§ Excerpted text
Skip to main content

A Python package for scraping & analyzing sports statistics

Project description

chickenstats

Hero image - scatter plot with drumsticks and tooltips

PyPI - Version PyPI - Python Version tests codecov GitHub Release Date - Published_At GitHub License


About

  • Scrape & manipulate data from various NHL endpoints, leveraging chickenstats.chicken_nhl, which includes an open-source xG model for shot quality metrics
  • Augment play-by-play data & generate custom aggregations from raw csv files downloaded from Evolving-Hockey (subscription required) with chickenstats.evolving_hockey

For more in-depth explanations, tutorials, & detailed reference materials, consult the Documentation.


Compatibility

chickenstats requires Python 3.10 or greater & runs on the latest stable versions of Linux, Mac, & Windows operating systems.


Installation

Very simple - install using PyPi. Best practice is to develop in an isolated virtual environment (conda or otherwise), but who's a chicken to judge?

pip install chickenstats

To confirm installation & the latest version (1.8.0):

pip show chickenstats

Usage

chickenstats is structured as two underlying modules, each used with different data sources:

  • chickenstats.chicken_nhl
  • chickenstats.evolving_hockey

The packages and resulting outputs are largely interchangeable, with similar fields across chicken_nhl and evolving_hockey packages, including high-danger scoring chances, score- and venue-adjusted fenwick, corsi, and xG.

Feel free to use whichever package and data source that you prefer. If you have questions about differences between packages, you can find me on Bluesky at @chickenandstats.com or email me at chicken@chickenandstats.com.

Please note that chickenstats is under active development - features will continue to be added or modified over time.

chicken_nhl

chickenstats.chicken_nhl allows you to scrape play-by-play data and aggregate individual, line, and team statistics. After importing the module, scrape the schedule for game IDs, then play-by-play data for your team of choice:

from chickenstats.chicken_nhl import Season, Scraper

season = Season(2024)

schedule = season.schedule("NSH")
game_ids = schedule.loc[schedule.game_state == "OFF"].game_id.tolist()

scraper = Scraper(game_ids)

play_by_play = scraper.play_by_play

You can then aggregate the play-by-play data for individual and on-ice statistics with one line of code:

stats = scraper.stats

It's very easy to introduce additional detail to, as well as change the level of, aggregations, including for season-level statistics accounting for teammates on-ice:

scraper.prep_stats(level="season", teammates=True)

§ Data section
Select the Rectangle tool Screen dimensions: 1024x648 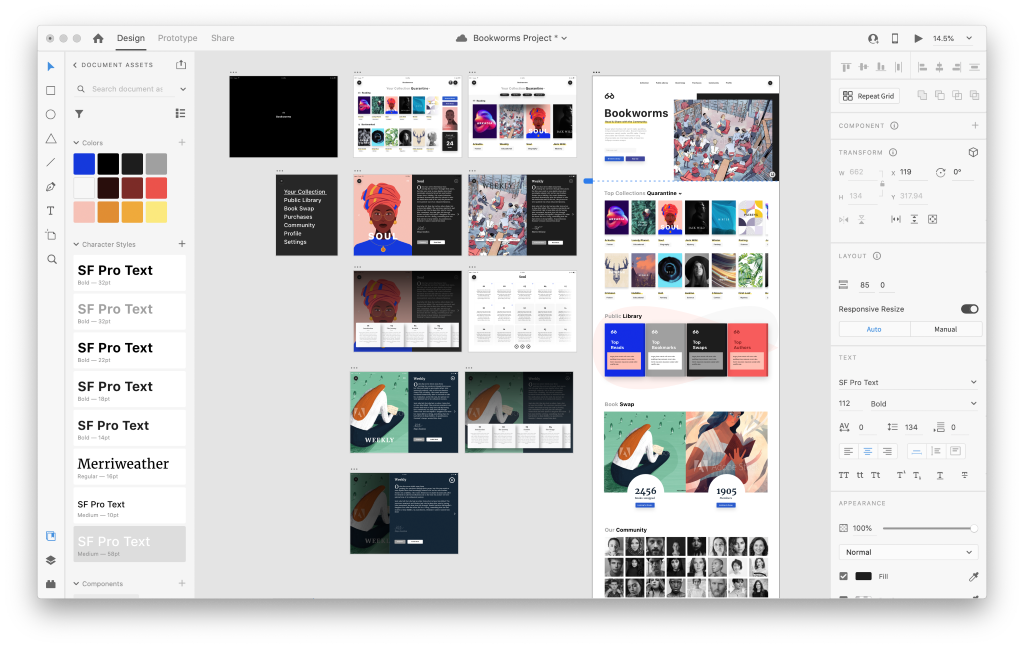[x=51, y=90]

§ Problem requirements
Turn the paragraph in the chickenstats description above that begins "The packages and resulting outputs" into a short bulleted list that keeps its main facts.

§ Task answer
- The chicken_nhl and evolving_hockey packages and their outputs are largely interchangeable.
- Both share similar fields, including:
  - high-danger scoring chances
  - score- and venue-adjusted fenwick, corsi, and xG